If you want to look into education reform, that might be a good place to start…

How could this have a significant effect? Unit conversion is not exactly one of the hardest parts of science, and pure mathematics doesn’t even need units of measurement.

As someone who has taught in Chinese schools, yes, they are that different.

Here is an example: I once taught a tourism English class that had a very long boring assigned book which I did not normally use in classroom instruction. When the time for midterms came, I asked my students to write a short introduction to a number of well-known tourist sites. To my surprise, every single on of the students wrote, word for word, the exact passages from the book that we didn’t even use. They memorized the entire 500 page book, even though it wasn’t even used in the classroom.

In my experience there are benefits and drawbacks. Yes, routinely memorizing books is quite a feat, but it’s hardly an efficient way to learn. My student’s ability to actually apply the information was limited. I’d have students who memorized every word on the GRE and could probably beat most native English speakers at it, but who would have trouble giving a spontaneous recap of their day. Group work, critical thinking, project planning, time management and research skills were far below what we’d expect from American students. I think part of the disparity we see is the skills emphasized in Asian education tend to test well, while the skills the American system emphasizes are less quantifiable.

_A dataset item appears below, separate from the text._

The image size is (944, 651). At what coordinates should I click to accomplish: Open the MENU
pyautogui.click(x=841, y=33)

Well, for a start, at least US students would be starting from the same base as everyone else, instead of learning one system and then having to learn (or convert) to a different one later. Point is, when every other country except Burma and Liberia has switched to the metric system, there’s obviously something in it.

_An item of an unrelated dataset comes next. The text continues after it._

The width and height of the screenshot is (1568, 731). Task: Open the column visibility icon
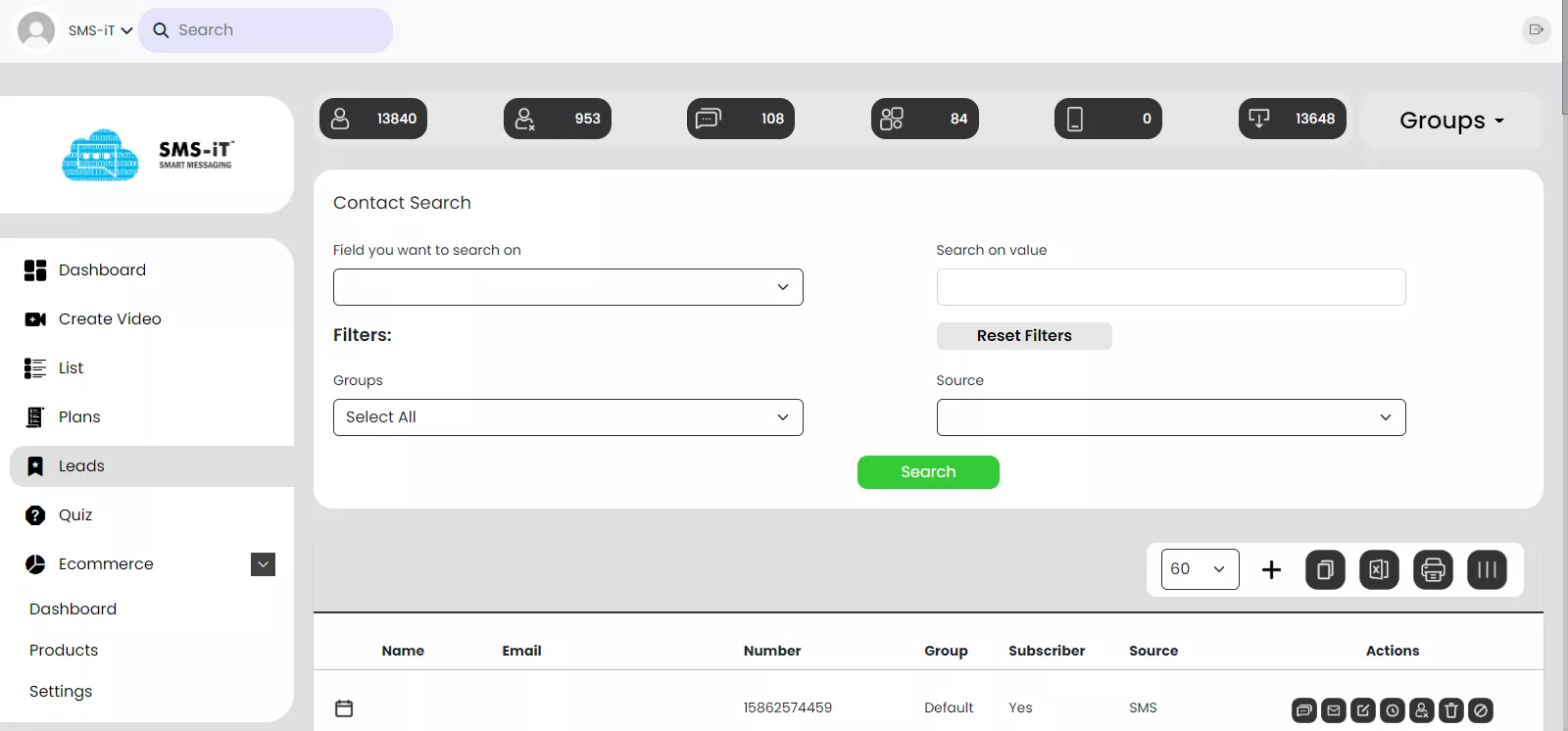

They don’t have any business having babies, but they don’t have babies to game the system; they don’t understand the system. They’re having tons of babies because they don’t know about, understand, or will use birth control cause they’re staunch Catholics. My SO’s little sisters are Latin American, and one of their biological mothers is a legal assistant/paralegal. She makes a good living with health insurance and benefits, has her own apartment, is a white collar professional in a major city. She, however, has had FOUR babies, all adopted by good homes in the US. Why? Cause she has sex in a Catholic country, that’s why. Obviously she’s much more educated - she goes to the local adoption clinic, informs them of her situation, etc. She takes prenatal vitamins, doesn’t drink or smoke when pregnant, etc. But in spite of all that she’s still had 4 kids by age 35 that she didn’t want because of the lack of birth control.

The metric system is the tool of the devil! My car gets forty rods to the hogshead and that’s the way I likes it!

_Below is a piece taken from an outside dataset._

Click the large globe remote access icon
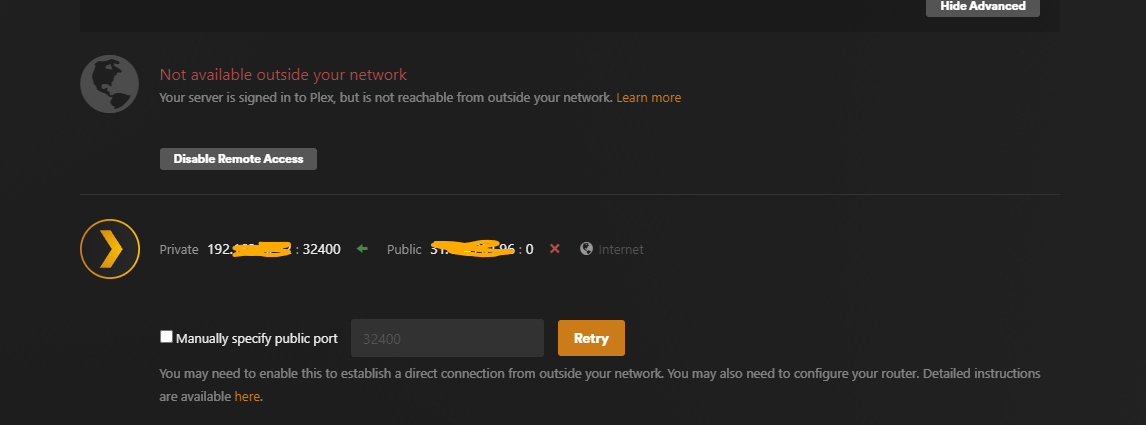pyautogui.click(x=109, y=84)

  • Abe Simpson, “A Star is Burns”

From the Women Against Gun Control website:

Gun Control: The theory that a woman found dead in an alley,
raped and strangled with her panty hose, is somehow morally
superior to a woman explaining to police how her attacker
got that fatal bullet wound.

Well, then here’s my answer, and one of my un PC beliefs, all rolled up into one. I think it’s not the school system at all, but the thought process behind it. I believe lots and lots of American are actually anti-intellectualism. Just look at all of the hubbub with Obama and his damn arugula. Book learning is considered high-brow and elitist, and this starts right from the parents who are content to have their children bring home Cs. And it won’t change until we change our whole attitude on education.

Gotta love such a clear demonstration of a False Dichotomy.

I think chemical weapons get a bum rap.

Quite true, especially hereabouts. F’instance, Memphis City Schools have a perpetual problem with students starting school weeks after the beginning of the school year, because the parents think (or say they think) that nothing really happens the first few weeks of classes. In many cases the offending parents can’t be arsed to find out when school begins and affect to be surprised when they learn their children are basically truant.